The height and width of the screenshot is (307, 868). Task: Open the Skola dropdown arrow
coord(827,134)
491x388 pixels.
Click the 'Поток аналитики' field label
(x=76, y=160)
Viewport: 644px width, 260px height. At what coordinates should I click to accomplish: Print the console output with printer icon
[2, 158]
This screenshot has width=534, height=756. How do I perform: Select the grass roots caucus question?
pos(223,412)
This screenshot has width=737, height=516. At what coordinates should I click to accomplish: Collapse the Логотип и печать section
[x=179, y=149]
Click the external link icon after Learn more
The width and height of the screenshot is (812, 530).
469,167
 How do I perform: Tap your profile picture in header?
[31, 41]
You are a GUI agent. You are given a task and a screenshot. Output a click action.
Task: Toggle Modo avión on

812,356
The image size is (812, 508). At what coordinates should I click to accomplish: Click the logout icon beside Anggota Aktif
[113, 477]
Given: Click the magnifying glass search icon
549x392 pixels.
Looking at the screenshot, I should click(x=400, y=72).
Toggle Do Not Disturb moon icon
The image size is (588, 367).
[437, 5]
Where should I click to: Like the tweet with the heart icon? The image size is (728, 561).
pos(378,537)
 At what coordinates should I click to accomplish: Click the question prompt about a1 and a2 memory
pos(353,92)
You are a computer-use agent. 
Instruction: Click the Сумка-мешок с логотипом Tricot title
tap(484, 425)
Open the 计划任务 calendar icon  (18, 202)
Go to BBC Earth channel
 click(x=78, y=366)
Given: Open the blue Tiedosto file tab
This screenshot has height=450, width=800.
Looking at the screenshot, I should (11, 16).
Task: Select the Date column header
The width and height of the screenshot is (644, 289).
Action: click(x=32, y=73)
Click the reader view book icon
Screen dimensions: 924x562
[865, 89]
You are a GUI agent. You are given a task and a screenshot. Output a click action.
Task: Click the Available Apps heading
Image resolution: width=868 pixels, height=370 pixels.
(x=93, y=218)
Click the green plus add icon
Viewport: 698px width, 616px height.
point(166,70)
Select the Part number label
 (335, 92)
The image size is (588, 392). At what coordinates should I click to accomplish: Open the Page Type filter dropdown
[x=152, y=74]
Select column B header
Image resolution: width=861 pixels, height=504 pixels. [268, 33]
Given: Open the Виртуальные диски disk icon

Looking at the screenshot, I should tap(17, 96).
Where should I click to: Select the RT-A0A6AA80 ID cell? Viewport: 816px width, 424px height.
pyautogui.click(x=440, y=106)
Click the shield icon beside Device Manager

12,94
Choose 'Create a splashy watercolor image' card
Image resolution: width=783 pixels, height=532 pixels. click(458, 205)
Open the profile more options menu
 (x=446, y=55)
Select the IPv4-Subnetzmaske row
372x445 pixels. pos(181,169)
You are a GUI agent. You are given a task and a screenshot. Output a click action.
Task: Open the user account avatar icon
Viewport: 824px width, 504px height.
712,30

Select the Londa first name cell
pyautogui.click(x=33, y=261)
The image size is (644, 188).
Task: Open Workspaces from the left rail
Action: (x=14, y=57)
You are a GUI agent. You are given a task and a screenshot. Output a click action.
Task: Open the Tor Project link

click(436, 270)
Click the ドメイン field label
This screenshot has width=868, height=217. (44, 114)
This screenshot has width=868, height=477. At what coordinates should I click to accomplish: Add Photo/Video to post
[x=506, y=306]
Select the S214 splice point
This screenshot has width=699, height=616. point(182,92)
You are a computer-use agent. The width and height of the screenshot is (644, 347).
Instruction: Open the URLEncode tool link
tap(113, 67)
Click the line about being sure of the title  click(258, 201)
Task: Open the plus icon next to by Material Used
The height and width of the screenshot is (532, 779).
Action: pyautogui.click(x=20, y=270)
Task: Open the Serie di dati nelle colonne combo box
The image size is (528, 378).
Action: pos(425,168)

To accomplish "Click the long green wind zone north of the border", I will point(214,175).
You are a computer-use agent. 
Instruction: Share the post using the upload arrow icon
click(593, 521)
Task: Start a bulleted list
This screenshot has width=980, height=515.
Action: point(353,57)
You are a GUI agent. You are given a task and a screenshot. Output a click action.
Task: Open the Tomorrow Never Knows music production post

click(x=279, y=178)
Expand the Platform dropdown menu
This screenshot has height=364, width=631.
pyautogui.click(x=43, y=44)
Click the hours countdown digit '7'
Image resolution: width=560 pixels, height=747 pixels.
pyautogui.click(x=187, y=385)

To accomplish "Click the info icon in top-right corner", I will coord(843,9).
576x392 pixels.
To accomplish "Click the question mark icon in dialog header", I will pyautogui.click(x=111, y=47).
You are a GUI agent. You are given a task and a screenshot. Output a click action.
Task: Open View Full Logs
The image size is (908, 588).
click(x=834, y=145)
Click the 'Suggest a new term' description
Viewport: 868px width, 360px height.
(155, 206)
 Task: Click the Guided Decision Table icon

_Task to complete_
Could you restate every record above word for word?

_Expected answer_
The height and width of the screenshot is (307, 868). Task: Open the Skola dropdown arrow
coord(827,134)
491x388 pixels.
Click the 'Поток аналитики' field label
(x=76, y=160)
Viewport: 644px width, 260px height. At what coordinates should I click to accomplish: Print the console output with printer icon
[2, 158]
This screenshot has width=534, height=756. How do I perform: Select the grass roots caucus question?
pos(223,412)
This screenshot has width=737, height=516. At what coordinates should I click to accomplish: Collapse the Логотип и печать section
[x=179, y=149]
Click the external link icon after Learn more
The width and height of the screenshot is (812, 530).
469,167
 How do I perform: Tap your profile picture in header?
[31, 41]
You are a GUI agent. You are given a task and a screenshot. Output a click action.
Task: Toggle Modo avión on

812,356
The image size is (812, 508). At what coordinates should I click to accomplish: Click the logout icon beside Anggota Aktif
[113, 477]
Given: Click the magnifying glass search icon
549x392 pixels.
Looking at the screenshot, I should click(x=400, y=72).
Toggle Do Not Disturb moon icon
The image size is (588, 367).
[437, 5]
Where should I click to: Like the tweet with the heart icon? The image size is (728, 561).
pos(378,537)
 At what coordinates should I click to accomplish: Click the question prompt about a1 and a2 memory
pos(353,92)
You are a computer-use agent. 
Instruction: Click the Сумка-мешок с логотипом Tricot title
tap(484, 425)
Open the 计划任务 calendar icon  (18, 202)
Go to BBC Earth channel
 click(x=78, y=366)
Given: Open the blue Tiedosto file tab
This screenshot has height=450, width=800.
Looking at the screenshot, I should (11, 16).
Task: Select the Date column header
The width and height of the screenshot is (644, 289).
Action: click(x=32, y=73)
Click the reader view book icon
Screen dimensions: 924x562
[865, 89]
You are a GUI agent. You are given a task and a screenshot. Output a click action.
Task: Click the Available Apps heading
Image resolution: width=868 pixels, height=370 pixels.
(x=93, y=218)
Click the green plus add icon
Viewport: 698px width, 616px height.
point(166,70)
Select the Part number label
 (335, 92)
The image size is (588, 392). At what coordinates should I click to accomplish: Open the Page Type filter dropdown
[x=152, y=74]
Select column B header
Image resolution: width=861 pixels, height=504 pixels. [268, 33]
Given: Open the Виртуальные диски disk icon

Looking at the screenshot, I should tap(17, 96).
Where should I click to: Select the RT-A0A6AA80 ID cell? Viewport: 816px width, 424px height.
pyautogui.click(x=440, y=106)
Click the shield icon beside Device Manager

12,94
Choose 'Create a splashy watercolor image' card
Image resolution: width=783 pixels, height=532 pixels. click(458, 205)
Open the profile more options menu
 (x=446, y=55)
Select the IPv4-Subnetzmaske row
372x445 pixels. pos(181,169)
You are a GUI agent. You are given a task and a screenshot. Output a click action.
Task: Open the user account avatar icon
Viewport: 824px width, 504px height.
712,30

Select the Londa first name cell
pyautogui.click(x=33, y=261)
The image size is (644, 188).
Task: Open Workspaces from the left rail
Action: (x=14, y=57)
You are a GUI agent. You are given a task and a screenshot. Output a click action.
Task: Open the Tor Project link

click(436, 270)
Click the ドメイン field label
This screenshot has width=868, height=217. (44, 114)
This screenshot has width=868, height=477. At what coordinates should I click to accomplish: Add Photo/Video to post
[x=506, y=306]
Select the S214 splice point
This screenshot has width=699, height=616. point(182,92)
You are a computer-use agent. The width and height of the screenshot is (644, 347).
Instruction: Open the URLEncode tool link
tap(113, 67)
Click the line about being sure of the title  click(258, 201)
Task: Open the plus icon next to by Material Used
The height and width of the screenshot is (532, 779).
Action: pyautogui.click(x=20, y=270)
Task: Open the Serie di dati nelle colonne combo box
The image size is (528, 378).
Action: pos(425,168)

To accomplish "Click the long green wind zone north of the border", I will point(214,175).
You are a computer-use agent. 
Instruction: Share the post using the upload arrow icon
click(593, 521)
Task: Start a bulleted list
This screenshot has width=980, height=515.
Action: point(353,57)
You are a GUI agent. You are given a task and a screenshot. Output a click action.
Task: Open the Tomorrow Never Knows music production post

click(x=279, y=178)
Expand the Platform dropdown menu
This screenshot has height=364, width=631.
pyautogui.click(x=43, y=44)
Click the hours countdown digit '7'
Image resolution: width=560 pixels, height=747 pixels.
pyautogui.click(x=187, y=385)

To accomplish "Click the info icon in top-right corner", I will coord(843,9).
576x392 pixels.
To accomplish "Click the question mark icon in dialog header", I will pyautogui.click(x=111, y=47).
You are a GUI agent. You are given a task and a screenshot. Output a click action.
Task: Open View Full Logs
The image size is (908, 588).
click(x=834, y=145)
Click the 'Suggest a new term' description
Viewport: 868px width, 360px height.
(155, 206)
 Task: Click the Guided Decision Table icon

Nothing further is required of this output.